# same post different forum but few are giving me input please help



## jensenk2010 (Dec 18, 2010)

I am new to this so I will say a little about my history
we have been married 20+ years, have less than 10 children but more than 6, we have had various issues throughout.
he is very selfish, buys himself expensive vehicles, snowmobiles, 4 wheelers, etc. and a lot of them on credit cards which is high interest.
he is also selfish with his time, goes where he wants when he wants and usually it is with his friends.
so we have been neglected for most of our marriage.
he also has had an affair a couple years after we were married,
and then contacts her on fb and some very inappropriate content
to their messages, he also called her and they talked for at least 2 hours, etc. well when I found all of this out and I found out by searching the computer, emails, etc. I was devestated to say the least. i was in a deep depression and couldn't hardly function at all.
I then thought one day he will be gone and I have no job (stay at home mom for most of marriage), or skills so I went to school.
well he was jealous of me going to school and wanted things the way they were before I went.
I wouldn't quit and did what I had to to make it through my first year which required a lot of studying and time away.
I noticed his behavior changing this last summer with just little stuff at first but then I got suspiccious and started looking at cell phone bill. long story short he had been talking to and texting a gal he works with, could be others but reverse look up will only tell me so much without paying, I just know I did not know a lot of the numbers.
anyway, I was mad he said they were friends and he isn't her friend anymore and bla bla. well I started school again and he did start talking to and texting her again. during this time though we did have sex and that has always been great. well he gets mad at me one night for continuing to question him about this girl and tells me to get the f*** out of our bedroom and his house..so I slept elsewhere that night and started looking for places to go...he later in the month or weeks or whatever he tells me he will leave, so he left 3 months ago. at first it seemed like he was sad, then it was like he was free,then I would hear things about him and one time I heard him talking to a gal while his cell phone was still on because I called and he thought he hung it up. I was furious and told him
to get his stuff out of the garage that night. I bawled, he never came and I threw his junk (there was a lot) all over the yard and alley and left it. when he found out he was PO. I was so hurt and angry, etc. anyway that was in the first month. he later on, a week or two told me he doesn't understand why it has to be this way, he would then turn and say mean things like get a life, it's over, face reality it will never ever work, etc. etc. I would go a few days and wouldn't talk or text then he would for a minor question, then he wouldn't text me while the kids are here on the weekends but when they are there, he does. it seems as if he is playing games with me because he says something that gets my hopes up but then turns around and shoots it down. the first month he didn't give me any money. i asked him if he wanted a legal separation or divorce in a text and he quickly wrote-divorce.
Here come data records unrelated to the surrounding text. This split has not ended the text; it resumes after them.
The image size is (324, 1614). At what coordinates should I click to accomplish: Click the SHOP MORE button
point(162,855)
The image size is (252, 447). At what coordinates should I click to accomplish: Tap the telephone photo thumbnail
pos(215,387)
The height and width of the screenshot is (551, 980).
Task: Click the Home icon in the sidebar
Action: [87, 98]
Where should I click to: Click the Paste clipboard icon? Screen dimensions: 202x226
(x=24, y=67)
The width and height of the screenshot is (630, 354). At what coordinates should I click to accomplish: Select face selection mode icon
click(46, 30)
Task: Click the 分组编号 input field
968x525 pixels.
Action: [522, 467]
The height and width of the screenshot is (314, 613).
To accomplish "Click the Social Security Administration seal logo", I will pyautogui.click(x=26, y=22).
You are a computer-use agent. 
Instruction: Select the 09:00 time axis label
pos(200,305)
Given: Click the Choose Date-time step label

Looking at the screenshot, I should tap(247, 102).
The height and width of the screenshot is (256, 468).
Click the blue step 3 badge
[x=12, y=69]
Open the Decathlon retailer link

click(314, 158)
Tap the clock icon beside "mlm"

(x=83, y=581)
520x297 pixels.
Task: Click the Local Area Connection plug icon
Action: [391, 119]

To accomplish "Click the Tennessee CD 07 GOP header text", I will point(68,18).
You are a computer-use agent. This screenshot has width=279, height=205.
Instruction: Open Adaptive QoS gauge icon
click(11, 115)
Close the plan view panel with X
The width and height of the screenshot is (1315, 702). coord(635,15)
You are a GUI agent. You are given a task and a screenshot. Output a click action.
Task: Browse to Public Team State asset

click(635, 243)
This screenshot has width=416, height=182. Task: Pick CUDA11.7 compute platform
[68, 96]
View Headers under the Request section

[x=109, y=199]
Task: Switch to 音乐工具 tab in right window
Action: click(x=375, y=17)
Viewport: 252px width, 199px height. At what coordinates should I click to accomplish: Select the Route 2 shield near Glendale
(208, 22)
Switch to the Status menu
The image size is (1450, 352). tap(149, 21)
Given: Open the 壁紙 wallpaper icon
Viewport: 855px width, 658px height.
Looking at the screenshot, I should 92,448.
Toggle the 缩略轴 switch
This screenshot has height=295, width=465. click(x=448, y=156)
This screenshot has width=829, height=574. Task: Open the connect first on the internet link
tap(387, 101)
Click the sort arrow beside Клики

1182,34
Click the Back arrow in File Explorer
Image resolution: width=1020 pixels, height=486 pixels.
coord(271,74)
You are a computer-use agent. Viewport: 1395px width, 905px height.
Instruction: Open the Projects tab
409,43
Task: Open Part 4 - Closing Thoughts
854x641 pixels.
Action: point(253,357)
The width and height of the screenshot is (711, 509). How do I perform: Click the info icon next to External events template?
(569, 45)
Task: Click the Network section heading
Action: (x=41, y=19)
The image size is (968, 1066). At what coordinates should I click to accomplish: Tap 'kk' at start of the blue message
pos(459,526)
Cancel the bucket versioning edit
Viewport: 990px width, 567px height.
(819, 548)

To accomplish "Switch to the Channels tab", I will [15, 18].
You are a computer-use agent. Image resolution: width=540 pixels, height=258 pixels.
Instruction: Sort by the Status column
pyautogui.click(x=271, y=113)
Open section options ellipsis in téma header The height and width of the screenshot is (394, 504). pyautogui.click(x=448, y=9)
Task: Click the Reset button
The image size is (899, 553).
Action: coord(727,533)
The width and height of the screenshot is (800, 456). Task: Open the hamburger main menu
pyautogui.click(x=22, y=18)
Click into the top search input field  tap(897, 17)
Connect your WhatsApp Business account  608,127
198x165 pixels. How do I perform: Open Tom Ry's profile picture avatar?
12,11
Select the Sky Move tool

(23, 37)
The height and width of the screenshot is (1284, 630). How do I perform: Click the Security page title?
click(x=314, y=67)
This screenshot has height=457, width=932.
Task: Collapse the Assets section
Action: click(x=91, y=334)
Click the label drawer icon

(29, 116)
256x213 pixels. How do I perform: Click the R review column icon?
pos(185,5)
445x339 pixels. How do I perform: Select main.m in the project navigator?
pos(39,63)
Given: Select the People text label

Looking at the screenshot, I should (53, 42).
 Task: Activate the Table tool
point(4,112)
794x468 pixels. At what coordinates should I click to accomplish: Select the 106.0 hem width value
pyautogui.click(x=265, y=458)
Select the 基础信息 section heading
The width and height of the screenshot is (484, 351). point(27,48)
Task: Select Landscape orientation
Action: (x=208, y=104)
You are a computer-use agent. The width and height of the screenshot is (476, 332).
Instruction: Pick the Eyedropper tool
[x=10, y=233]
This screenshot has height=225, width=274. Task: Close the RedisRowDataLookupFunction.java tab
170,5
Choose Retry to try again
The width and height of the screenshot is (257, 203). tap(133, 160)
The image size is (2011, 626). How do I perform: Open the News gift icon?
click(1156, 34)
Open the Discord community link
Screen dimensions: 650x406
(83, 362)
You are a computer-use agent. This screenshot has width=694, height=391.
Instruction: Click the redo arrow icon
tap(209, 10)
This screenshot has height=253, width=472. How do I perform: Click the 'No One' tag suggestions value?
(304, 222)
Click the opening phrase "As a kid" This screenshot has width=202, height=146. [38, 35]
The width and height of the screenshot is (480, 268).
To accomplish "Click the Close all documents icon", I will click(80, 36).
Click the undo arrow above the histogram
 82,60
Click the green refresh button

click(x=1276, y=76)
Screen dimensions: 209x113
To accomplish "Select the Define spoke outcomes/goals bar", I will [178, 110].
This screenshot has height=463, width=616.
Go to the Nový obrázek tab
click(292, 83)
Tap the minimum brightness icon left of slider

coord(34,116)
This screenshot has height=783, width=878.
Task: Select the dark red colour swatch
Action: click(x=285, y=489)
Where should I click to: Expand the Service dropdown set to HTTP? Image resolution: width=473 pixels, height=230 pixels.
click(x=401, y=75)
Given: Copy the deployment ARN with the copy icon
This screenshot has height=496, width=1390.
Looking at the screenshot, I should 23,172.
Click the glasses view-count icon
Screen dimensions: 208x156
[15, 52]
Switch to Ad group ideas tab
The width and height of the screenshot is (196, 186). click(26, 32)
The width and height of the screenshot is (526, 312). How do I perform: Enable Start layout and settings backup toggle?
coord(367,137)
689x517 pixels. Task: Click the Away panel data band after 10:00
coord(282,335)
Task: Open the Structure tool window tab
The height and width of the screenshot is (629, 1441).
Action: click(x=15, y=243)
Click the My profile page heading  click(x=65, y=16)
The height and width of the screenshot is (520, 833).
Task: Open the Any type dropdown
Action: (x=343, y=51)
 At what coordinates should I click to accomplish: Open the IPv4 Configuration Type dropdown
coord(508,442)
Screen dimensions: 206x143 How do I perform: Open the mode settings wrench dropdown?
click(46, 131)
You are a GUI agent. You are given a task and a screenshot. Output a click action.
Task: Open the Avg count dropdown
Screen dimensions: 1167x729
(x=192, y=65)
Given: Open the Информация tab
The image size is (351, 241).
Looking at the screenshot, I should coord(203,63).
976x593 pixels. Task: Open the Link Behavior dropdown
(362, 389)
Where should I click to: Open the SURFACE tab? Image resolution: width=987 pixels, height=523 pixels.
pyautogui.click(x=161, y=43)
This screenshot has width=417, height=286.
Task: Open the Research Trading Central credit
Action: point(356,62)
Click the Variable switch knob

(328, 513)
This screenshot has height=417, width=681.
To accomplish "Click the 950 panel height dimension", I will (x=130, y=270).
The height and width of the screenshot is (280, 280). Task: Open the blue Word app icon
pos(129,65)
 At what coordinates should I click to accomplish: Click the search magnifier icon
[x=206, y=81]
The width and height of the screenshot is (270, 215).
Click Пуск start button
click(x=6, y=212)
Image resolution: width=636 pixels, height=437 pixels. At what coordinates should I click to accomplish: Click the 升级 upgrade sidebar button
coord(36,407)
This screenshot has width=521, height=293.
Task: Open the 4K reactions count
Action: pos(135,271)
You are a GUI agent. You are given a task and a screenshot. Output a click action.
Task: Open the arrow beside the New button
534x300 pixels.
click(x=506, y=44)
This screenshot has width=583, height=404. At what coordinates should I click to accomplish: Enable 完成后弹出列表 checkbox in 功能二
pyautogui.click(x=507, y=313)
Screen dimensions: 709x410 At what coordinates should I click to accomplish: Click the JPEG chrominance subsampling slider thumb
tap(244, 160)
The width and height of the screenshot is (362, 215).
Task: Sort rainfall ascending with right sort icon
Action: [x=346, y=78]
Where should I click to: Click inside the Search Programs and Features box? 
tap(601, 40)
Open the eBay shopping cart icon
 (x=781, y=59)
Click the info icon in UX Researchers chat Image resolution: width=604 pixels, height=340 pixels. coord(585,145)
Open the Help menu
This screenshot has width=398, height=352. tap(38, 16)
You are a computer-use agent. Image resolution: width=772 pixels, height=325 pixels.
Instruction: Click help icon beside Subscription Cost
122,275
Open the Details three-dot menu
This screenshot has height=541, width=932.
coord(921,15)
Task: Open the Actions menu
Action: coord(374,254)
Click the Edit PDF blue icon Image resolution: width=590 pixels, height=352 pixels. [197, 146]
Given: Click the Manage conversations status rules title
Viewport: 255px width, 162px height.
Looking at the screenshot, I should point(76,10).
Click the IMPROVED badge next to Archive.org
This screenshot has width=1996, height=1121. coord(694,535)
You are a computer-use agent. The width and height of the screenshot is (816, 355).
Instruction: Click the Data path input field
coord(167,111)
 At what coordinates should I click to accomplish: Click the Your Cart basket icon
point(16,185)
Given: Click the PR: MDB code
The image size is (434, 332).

I was really hurt. I didn't want a divorce but he was always telling me to file. I then told him if he wanted one so bad why didn't he file he said he will. but someone said it is better for the person who files first and anyway so I did. he now has to pay child support, and we are going through the crap that goes a long with it and my emotions have been a roller coaster but at times I don't know what to think. after I kept looking at the cell bill he bought another phone so he could call his girls with that one and I wouldn't know about it. anyway one time he text me and asked me if I was happy, I text back asking why and he was mad because I didn't answer. another time he text asking if I remember our wedding day and I said yes it was best day of my life and asked him if he remembered our time on the way home and he said he did asked me what went wrong, then said this is all for the best, that he was sorry for the pain and good bye. so I get really confused, one time he is concerned if I'm happy, the next time he don't care, one time he asks if I remember our wedding day and then turns around and says good bye. There is so much I am confused about. it makes it harder for me to move on when I am getting mixed messages from him. there is so much more but this is so long already and I really need your input about what I am to think. does he really want it over? is he done with our marriage? why do I care when he has been the one unfaithful ( I have never been)? why do I care so much about our marriage and it seems like he doesn't care at all? please help.....


----------



## chefmaster (Oct 30, 2010)

jensenk2010 said:


> does he really want it over? is he done with our marriage?.


If he cared if the marriage was over he would be begging your forgiveness, not playing games.





jensenk2010 said:


> why do I care when he has been the one unfaithful ( I have never been)? why do I care so much about our marriage and it seems like he doesn't care at all?


Because you love him and you don't understand what he's doing. He's asking you if you've been alone long enough and are sad enough without him to let him come back and live under the same circumstances, where he can have his comfy family life and fool around on the side if he wants to.




If you can live under those conditions then text him back and say your sorry and let him move back in. If you can't live with him fooling around on you, stop taking his messages and get on with moving on with your new life.


I don't mean to be harsh that's just what it sounds like to me. Personally I hope you have friends and family around you that can give you moral support and can help you move on with your life.


----------



## jensenk2010 (Dec 18, 2010)

you are so right..........I guess I just needed to hear it from someone like you....thanks for posting


----------